The Lunar Reconnaissance Orbiter, or LRO, is a robotic spacecraft that is scheduled to launch in the fall of 2008. The spacecraft will orbit the moon, and its six different instruments will take images and gather information about the moon's surface. The mission is NASA's first step toward returning humans to the moon.
Delaney said the DLN module will include a hands-on activity on Light Detection and Ranging, or LIDAR. This kind of technology will be used by one of the tools on LRO to gather data about the high and low points on the moon. NASA will use that information to create 3-D, topographic maps of the moon. Students will learn how to measure the amount of time it takes for a laser beam to strike a surface and bounce back, calculate the data, and create a topographic map.
The robotics DLN episode featuring WALL-E will be available on the DLN Web site this fall.
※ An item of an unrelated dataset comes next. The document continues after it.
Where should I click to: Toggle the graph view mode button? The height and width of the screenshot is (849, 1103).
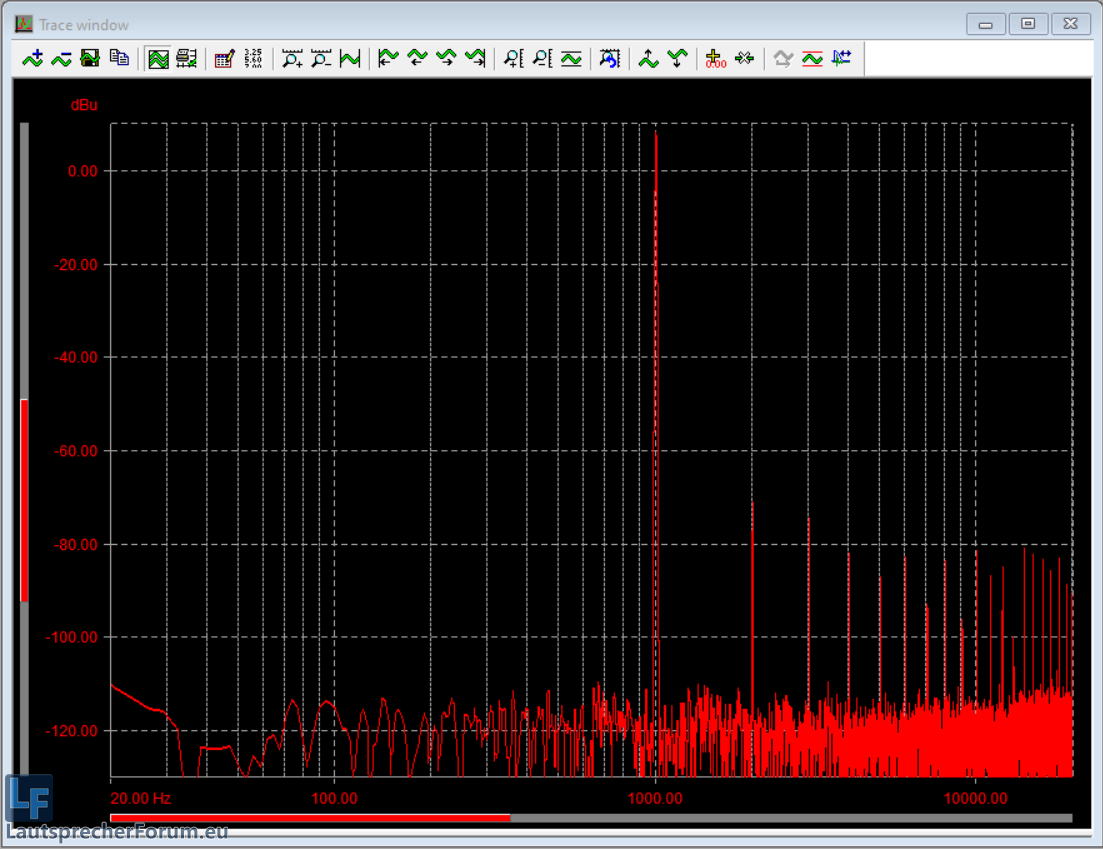[x=158, y=59]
Videos featuring the character will also be added to the NASA Kids' Club.
"Great ideas for future exploration of the universe start with the imagination," said Robert Hopkins, chief of strategic communications at NASA Headquarters in Washington, D.C. "We hope that with the help of our new robot friend WALL-E, NASA can encourage young people to learn about science and technology and become the explorers of tomorrow."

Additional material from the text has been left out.